» **Action item A**:
Answer these questions using the abstract on single particle imaging of proteins below:
(i) What feature of the new X-ray sources allows diffraction before the sample is fragmented?
(ii) According to molecular dynamics simulations, what could provide information about a molecule's original orientation?
(iii) What do the findings suggest radiation damage promotes?
» **Action item B**:
In the abstract on single particle imaging of proteins below, set down the part that opens with the words containing "Radiation damage and" and closes with "minimize its impact.".

» **Passage for review**:
-------------------------

Studies of biomolecules have recently seen substantial developments. New X-ray lasers allow for high-resolution imaging of protein crystals too small for conventional X-ray crystallography. Even structures of single particles have been determined at lower resolutions with these new sources. The secret lies in the ultrashort high-intensity pulses, which allow for diffraction and retrieval of structural information before the sample gets fragmented. However, the attainable resolution is still limited, in particular when imaging non-crystalline samples, making further advancements highly desired. In this thesis, some of the resolution-limiting obstacles facing single particle imaging (SPI) of proteins are studied in silico.

As the X-ray pulse interacts with injected single molecules, their spatial orientation is generally unknown. Recovering the orientation is essential to the structure determination process, and currently nontrivial. Molecular dynamics simulations show that the Coulomb explosion due to intense X-ray ionization could provide information pertaining to the original orientation. Used in conjunction with current methods, this would lead to an enhanced three-dimensional reconstruction of the protein.

Radiation damage and sample heterogeneity constitute considerable sources of noise in SPI. Pulse durations are presently not brief enough to circumvent damage, causing the sample to deteriorate during imaging, and the accuracy of the averaged diffraction pattern is impaired by structural variations. The extent of these effects were studied by molecular dynamics. Our findings suggest that radiation damage in terms of ionization and atomic displacement promotes a gating mechanism, benefiting imaging with longer pulses. Because of this, sample heterogeneity poses a greater challenge and efforts should be made to minimize its impact.

-------------------------

[Stored records]
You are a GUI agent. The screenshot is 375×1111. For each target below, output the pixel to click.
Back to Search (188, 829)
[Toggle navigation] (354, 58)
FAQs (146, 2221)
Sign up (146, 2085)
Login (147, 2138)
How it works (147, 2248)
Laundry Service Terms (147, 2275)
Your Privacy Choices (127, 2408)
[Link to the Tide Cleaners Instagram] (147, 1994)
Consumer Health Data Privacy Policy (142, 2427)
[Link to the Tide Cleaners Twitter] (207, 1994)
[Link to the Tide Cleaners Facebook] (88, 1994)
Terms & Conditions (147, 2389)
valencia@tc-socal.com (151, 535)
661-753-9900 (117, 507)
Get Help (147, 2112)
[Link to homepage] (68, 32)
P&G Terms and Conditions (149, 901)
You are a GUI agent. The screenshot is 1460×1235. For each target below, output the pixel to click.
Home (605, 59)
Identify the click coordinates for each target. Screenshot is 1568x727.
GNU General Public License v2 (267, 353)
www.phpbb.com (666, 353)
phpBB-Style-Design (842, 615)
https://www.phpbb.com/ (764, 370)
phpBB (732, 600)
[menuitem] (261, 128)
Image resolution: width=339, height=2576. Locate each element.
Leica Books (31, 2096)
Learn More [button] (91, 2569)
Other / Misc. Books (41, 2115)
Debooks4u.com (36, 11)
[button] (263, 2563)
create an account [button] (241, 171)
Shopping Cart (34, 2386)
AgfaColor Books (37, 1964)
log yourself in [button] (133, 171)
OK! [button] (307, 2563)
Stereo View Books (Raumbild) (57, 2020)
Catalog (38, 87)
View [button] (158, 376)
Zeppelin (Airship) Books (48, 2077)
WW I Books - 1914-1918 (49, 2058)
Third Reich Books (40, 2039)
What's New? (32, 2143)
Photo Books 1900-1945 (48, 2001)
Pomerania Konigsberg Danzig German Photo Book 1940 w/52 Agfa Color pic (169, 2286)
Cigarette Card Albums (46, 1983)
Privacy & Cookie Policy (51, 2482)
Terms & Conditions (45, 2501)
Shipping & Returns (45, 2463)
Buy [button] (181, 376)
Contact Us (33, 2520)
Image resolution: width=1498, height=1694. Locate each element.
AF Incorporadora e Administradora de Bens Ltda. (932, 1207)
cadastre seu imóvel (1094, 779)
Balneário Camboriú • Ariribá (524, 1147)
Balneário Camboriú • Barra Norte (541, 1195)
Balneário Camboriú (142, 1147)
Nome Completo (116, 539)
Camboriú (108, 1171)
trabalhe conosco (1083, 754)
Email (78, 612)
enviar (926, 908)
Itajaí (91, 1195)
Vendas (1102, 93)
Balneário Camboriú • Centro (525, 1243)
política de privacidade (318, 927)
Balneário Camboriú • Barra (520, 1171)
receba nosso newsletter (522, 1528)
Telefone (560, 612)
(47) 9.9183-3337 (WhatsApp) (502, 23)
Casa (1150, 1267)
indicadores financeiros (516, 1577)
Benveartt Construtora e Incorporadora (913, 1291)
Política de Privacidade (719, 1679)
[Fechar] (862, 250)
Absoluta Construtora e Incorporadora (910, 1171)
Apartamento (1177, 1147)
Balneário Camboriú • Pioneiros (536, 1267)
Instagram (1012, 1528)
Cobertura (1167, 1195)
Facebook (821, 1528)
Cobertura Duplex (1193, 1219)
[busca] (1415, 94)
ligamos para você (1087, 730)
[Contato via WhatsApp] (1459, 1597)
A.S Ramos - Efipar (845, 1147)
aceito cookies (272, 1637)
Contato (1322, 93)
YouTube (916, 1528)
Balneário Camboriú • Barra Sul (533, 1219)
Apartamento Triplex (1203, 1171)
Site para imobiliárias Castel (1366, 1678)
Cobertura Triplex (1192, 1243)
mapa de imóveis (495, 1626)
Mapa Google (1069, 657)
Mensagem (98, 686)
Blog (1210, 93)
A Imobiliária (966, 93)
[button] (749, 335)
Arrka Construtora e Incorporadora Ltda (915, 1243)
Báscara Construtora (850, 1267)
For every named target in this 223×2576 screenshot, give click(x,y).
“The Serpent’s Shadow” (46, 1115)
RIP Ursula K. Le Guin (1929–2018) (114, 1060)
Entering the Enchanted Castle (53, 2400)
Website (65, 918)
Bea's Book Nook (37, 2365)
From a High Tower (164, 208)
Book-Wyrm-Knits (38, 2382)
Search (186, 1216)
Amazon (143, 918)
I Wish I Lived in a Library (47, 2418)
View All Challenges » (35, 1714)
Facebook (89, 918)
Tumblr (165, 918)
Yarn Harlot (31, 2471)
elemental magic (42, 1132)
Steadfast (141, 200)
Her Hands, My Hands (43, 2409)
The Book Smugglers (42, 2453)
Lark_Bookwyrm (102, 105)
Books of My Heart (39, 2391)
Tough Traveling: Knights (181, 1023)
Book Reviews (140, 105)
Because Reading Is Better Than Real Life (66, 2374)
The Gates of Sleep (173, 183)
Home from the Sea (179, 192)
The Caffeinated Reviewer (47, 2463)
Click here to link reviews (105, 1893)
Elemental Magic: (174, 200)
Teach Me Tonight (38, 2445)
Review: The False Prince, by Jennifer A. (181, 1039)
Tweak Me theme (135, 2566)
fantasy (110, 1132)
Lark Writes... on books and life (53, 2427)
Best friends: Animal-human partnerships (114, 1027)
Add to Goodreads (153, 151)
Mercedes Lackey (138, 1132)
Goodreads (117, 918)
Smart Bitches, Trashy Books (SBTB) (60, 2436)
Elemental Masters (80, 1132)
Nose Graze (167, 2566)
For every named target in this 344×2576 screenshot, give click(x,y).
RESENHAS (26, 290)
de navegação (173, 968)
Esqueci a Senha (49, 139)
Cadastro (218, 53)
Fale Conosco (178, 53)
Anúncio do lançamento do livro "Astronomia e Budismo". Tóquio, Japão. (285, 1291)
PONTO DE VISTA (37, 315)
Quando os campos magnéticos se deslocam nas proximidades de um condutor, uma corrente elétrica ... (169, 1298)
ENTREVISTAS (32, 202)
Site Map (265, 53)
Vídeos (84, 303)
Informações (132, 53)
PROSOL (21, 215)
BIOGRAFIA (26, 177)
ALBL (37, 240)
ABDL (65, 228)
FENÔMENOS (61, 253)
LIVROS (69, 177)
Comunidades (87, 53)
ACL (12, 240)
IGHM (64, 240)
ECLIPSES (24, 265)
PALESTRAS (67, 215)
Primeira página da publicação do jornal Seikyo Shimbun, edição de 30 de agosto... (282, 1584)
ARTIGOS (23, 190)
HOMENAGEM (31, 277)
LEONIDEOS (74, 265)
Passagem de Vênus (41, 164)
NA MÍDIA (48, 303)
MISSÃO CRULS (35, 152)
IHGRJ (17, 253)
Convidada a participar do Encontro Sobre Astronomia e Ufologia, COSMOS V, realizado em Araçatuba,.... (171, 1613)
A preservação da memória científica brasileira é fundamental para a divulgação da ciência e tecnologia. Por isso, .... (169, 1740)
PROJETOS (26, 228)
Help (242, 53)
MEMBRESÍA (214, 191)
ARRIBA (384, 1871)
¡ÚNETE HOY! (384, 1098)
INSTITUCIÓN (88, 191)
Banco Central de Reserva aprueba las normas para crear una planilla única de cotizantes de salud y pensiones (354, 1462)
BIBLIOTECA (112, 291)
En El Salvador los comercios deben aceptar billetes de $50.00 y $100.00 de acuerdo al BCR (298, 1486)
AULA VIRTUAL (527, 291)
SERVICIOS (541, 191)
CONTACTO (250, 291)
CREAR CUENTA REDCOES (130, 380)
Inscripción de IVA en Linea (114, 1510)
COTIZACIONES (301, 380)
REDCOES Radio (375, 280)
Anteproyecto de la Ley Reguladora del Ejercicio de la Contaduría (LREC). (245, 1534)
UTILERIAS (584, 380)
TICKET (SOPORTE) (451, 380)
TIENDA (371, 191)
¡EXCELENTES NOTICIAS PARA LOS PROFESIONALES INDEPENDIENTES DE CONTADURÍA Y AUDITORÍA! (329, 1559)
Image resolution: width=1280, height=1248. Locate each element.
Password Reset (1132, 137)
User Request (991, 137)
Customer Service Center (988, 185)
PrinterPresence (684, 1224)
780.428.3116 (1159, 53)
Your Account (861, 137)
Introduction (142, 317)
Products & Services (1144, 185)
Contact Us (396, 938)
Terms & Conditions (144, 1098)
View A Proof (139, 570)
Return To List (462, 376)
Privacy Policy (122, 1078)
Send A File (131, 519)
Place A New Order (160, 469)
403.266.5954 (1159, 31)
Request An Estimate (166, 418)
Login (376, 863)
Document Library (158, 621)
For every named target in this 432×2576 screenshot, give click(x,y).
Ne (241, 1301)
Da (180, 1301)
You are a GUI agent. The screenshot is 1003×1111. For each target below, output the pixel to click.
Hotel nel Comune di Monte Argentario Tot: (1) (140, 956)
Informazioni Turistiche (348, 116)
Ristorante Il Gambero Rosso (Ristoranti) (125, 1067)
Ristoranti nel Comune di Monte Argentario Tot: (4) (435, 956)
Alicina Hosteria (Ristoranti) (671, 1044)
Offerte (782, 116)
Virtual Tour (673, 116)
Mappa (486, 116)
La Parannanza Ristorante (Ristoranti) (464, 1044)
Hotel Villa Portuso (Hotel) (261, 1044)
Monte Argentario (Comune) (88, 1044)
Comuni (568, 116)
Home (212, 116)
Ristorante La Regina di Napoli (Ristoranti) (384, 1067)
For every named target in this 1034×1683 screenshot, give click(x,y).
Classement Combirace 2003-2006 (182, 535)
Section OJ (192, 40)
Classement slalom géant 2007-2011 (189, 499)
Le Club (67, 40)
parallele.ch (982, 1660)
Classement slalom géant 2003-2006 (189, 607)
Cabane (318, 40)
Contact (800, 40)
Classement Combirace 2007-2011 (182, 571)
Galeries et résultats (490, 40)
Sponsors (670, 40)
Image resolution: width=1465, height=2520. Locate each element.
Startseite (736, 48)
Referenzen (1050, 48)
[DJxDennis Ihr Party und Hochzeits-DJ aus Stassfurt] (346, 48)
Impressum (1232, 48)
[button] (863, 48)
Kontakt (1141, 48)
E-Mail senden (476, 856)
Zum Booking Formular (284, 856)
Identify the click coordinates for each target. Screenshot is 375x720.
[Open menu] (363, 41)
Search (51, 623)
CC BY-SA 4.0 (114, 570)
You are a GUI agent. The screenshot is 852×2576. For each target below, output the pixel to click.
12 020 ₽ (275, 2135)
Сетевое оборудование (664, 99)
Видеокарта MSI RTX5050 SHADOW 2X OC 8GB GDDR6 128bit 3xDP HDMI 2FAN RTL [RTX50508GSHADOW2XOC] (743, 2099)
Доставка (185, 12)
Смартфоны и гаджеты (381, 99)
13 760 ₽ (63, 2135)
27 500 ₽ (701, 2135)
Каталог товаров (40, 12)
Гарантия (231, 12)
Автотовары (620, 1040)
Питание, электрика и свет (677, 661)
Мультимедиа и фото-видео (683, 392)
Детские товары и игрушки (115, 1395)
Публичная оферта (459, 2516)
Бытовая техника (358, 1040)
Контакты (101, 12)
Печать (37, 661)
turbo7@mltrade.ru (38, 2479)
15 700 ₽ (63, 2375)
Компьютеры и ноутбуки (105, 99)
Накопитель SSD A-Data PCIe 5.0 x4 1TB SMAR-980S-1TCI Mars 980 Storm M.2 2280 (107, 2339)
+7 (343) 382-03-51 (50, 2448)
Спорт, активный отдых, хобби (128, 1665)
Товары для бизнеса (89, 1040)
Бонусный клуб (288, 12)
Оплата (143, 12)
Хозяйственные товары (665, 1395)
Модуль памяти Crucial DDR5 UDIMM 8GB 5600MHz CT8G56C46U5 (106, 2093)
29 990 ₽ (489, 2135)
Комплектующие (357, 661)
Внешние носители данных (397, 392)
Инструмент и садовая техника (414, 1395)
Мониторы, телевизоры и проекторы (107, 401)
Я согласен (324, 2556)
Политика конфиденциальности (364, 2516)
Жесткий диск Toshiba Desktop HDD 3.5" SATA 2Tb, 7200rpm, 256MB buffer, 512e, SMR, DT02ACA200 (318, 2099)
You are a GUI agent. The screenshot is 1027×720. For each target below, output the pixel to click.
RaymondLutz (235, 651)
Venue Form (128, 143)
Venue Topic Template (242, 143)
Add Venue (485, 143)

-------------------------

» **Answer box A**:
(i) Ultrashort high-intensity pulses.
(ii) The Coulomb explosion due to intense X-ray ionization.
(iii) A gating mechanism, which benefits imaging with longer pulses.

» **Answer box B**:
Radiation damage and sample heterogeneity constitute considerable sources of noise in SPI. Pulse durations are presently not brief enough to circumvent damage, causing the sample to deteriorate during imaging, and the accuracy of the averaged diffraction pattern is impaired by structural variations. The extent of these effects were studied by molecular dynamics. Our findings suggest that radiation damage in terms of ionization and atomic displacement promotes a gating mechanism, benefiting imaging with longer pulses. Because of this, sample heterogeneity poses a greater challenge and efforts should be made to minimize its impact.